Every step you take. Brazilian cities are building vast surveillance networks

Cita: 

The Economist [2026], "Every step you take. Brazilian cities are building vast surveillance networks", The Economist, 11 de julio, https://www.economist.com/the-americas/2026/07/08/brazilian-cities-are-b...

Fuente: 
The Economist
Fecha de publicación: 
Sábado, Julio 11, 2026
Tema: 
Smart Sampa: una respuesta superficial que no atiende el origen del crimen en Brasil
Idea principal: 

    En São Paulo, Smart Sampa, una red municipal de cámaras con reconocimiento facial, compara los rostros captados en espacios públicos con registros policiales para localizar a personas que la policía busca detener, encontrar desaparecidos, identificar vehículos robados y aportar imágenes a investigaciones (dato crucial 1). El temor a la delincuencia llevó a otros estados y municipios brasileños a adoptar sistemas parecidos, cuya expansión se aceleró durante la pandemia porque las cámaras instaladas para vigilar los confinamientos después se destinaron a la seguridad pública. Empresas y particulares también conectaron sus cámaras a Smart Sampa, por lo que la vigilancia dejó de depender exclusivamente de la policía.

    Las autoridades presentan Smart Sampa como un éxito, pero las organizaciones defensoras de la privacidad cuestionan la precisión del reconocimiento facial y la legalidad de algunos arrestos (dato crucial 2). Brasil cuenta con leyes de protección de datos personales, pero esas leyes imponen menos límites al uso de cámaras y sistemas de reconocimiento facial cuando las autoridades alegan motivos de seguridad pública. Pablo Nunes, investigador del Centro de Estudios sobre Seguridad y Ciudadanía (CESeC), sostiene que las cámaras no sustituyen las investigaciones criminales ni corrigen la falta de recursos de la policía.

    Ojos en el cielo

    Las autoridades brasileñas presentan la vigilancia tecnológica como respuesta al delito, aunque los homicidios, robos y hurtos comenzaron a disminuir desde 2018 antes de su expansión. Al mismo tiempo, los grupos criminales dejaron de actuar principalmente como pandillas callejeras y pasaron a controlar negocios legales, cadenas de suministro y mecanismos de lavado de dinero (dato crucial 3). Por eso, las cámaras difícilmente detectan la raíz del crimen organizado (dato crucial 4).

Datos cruciales: 

    1) Smart Sampa, la red municipal de vigilancia de São Paulo, cuenta con 50 000 cámaras y pretende llegar a 100 000 en 2028. O Panóptico, una organización brasileña que supervisa proyectos de reconocimiento facial, registra 560 proyectos de este tipo en más de 20 estados, con una cobertura potencial de 99 millones de personas, equivalentes a 47% de la población brasileña.

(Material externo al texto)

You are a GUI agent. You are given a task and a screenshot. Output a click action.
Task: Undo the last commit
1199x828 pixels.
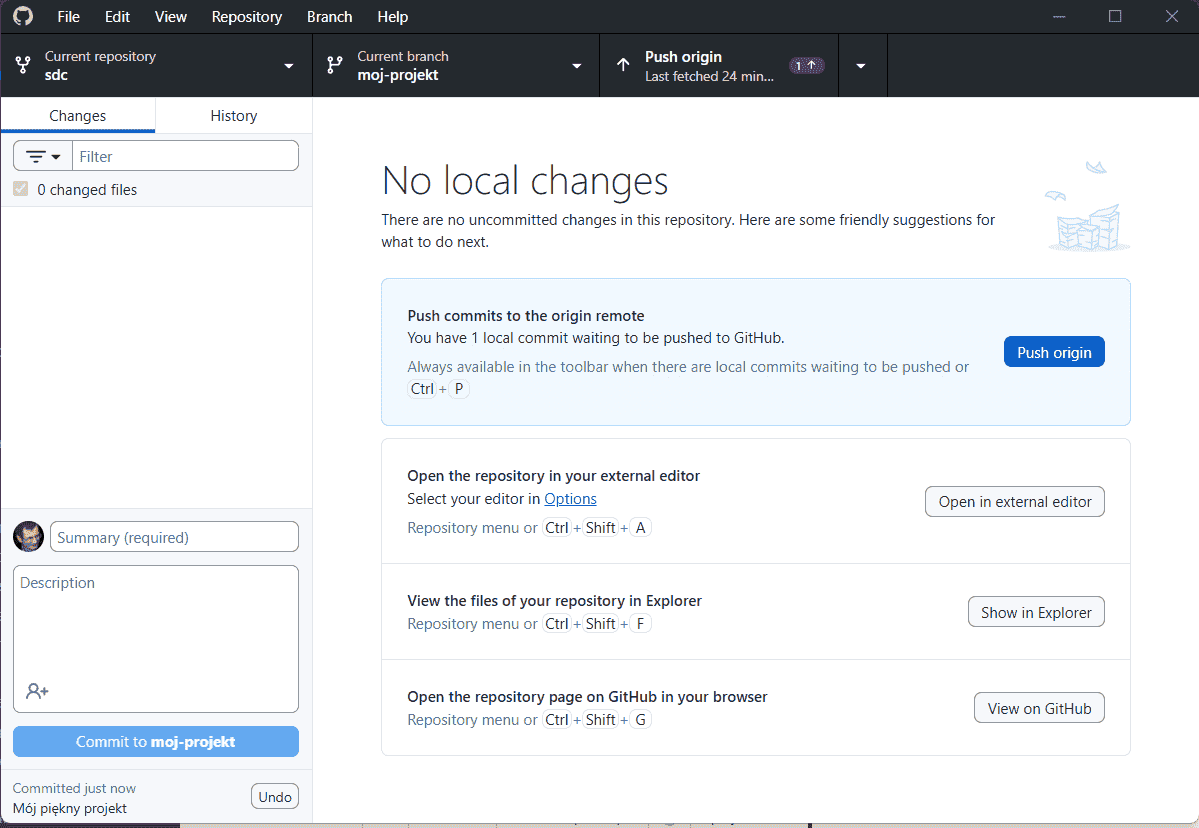tap(274, 796)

    2) El gobierno de São Paulo atribuye a Smart Sampa más de 3 000 arrestos de personas que la policía buscaba detener y cerca de 6 000 detenciones de personas mientras cometían delitos. En contraste, Agência Brasil, agencia pública brasileña de noticias, informó que 80% de los arrestos equivocados relacionados con reconocimiento facial en Río de Janeiro involucraron a personas negras. Durante el primer año de Smart Sampa no disminuyeron los robos, asaltos ni homicidios.

    3) El Foro Brasileño de Seguridad Pública estimó que, en 2022, los grupos criminales obtuvieron 147 000 millones de reales brasileños (29 000 millones de dólares) mediante sus actividades en los mercados de combustibles, oro, cigarrillos y bebidas. En comparación, el tráfico de cocaína les generó 15 000 millones de reales.

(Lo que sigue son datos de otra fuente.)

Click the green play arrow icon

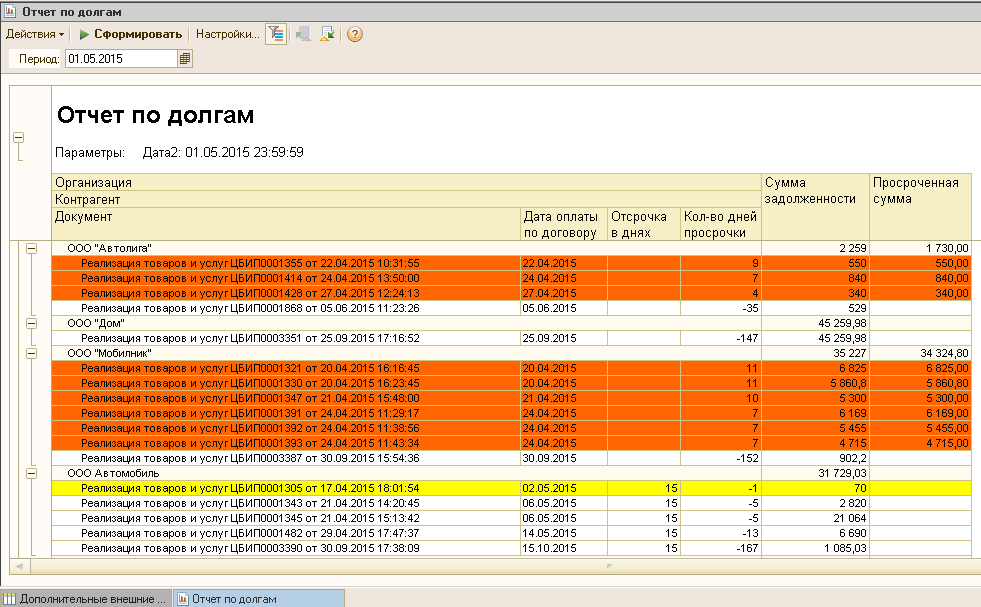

    4) Mantener en funcionamiento Smart Sampa, la red municipal de cámaras y su sistema de vigilancia, requiere al menos 118 millones de reales al año. Asimismo, el estado de Río de Janeiro gastó más de 670 millones de reales en sistemas de reconocimiento facial para la seguridad pública.

Nexo con el tema que estudiamos: 

    El gobierno parece más interesado en aparentar control que en resolver el problema desde la raíz. Las cámaras producen una imagen de eficacia, mientras las redes criminales permanecen ocultas y la impunidad continúa.

    A ello se suma que la expansión de estas tecnologías desplaza recursos públicos hacia infraestructuras de vigilancia que administran las manifestaciones visibles del delito, mientras las estructuras económicas que sostienen al crimen organizado permanecen relativamente intactas. Así, la tecnificación de la seguridad puede convertirse en una forma de gestión del problema más que de resolución: aumenta la capacidad estatal para observar, identificar y controlar individuos, pero no necesariamente para intervenir sobre los circuitos financieros, empresariales y comerciales donde hoy se reproduce una parte creciente de la actividad criminal.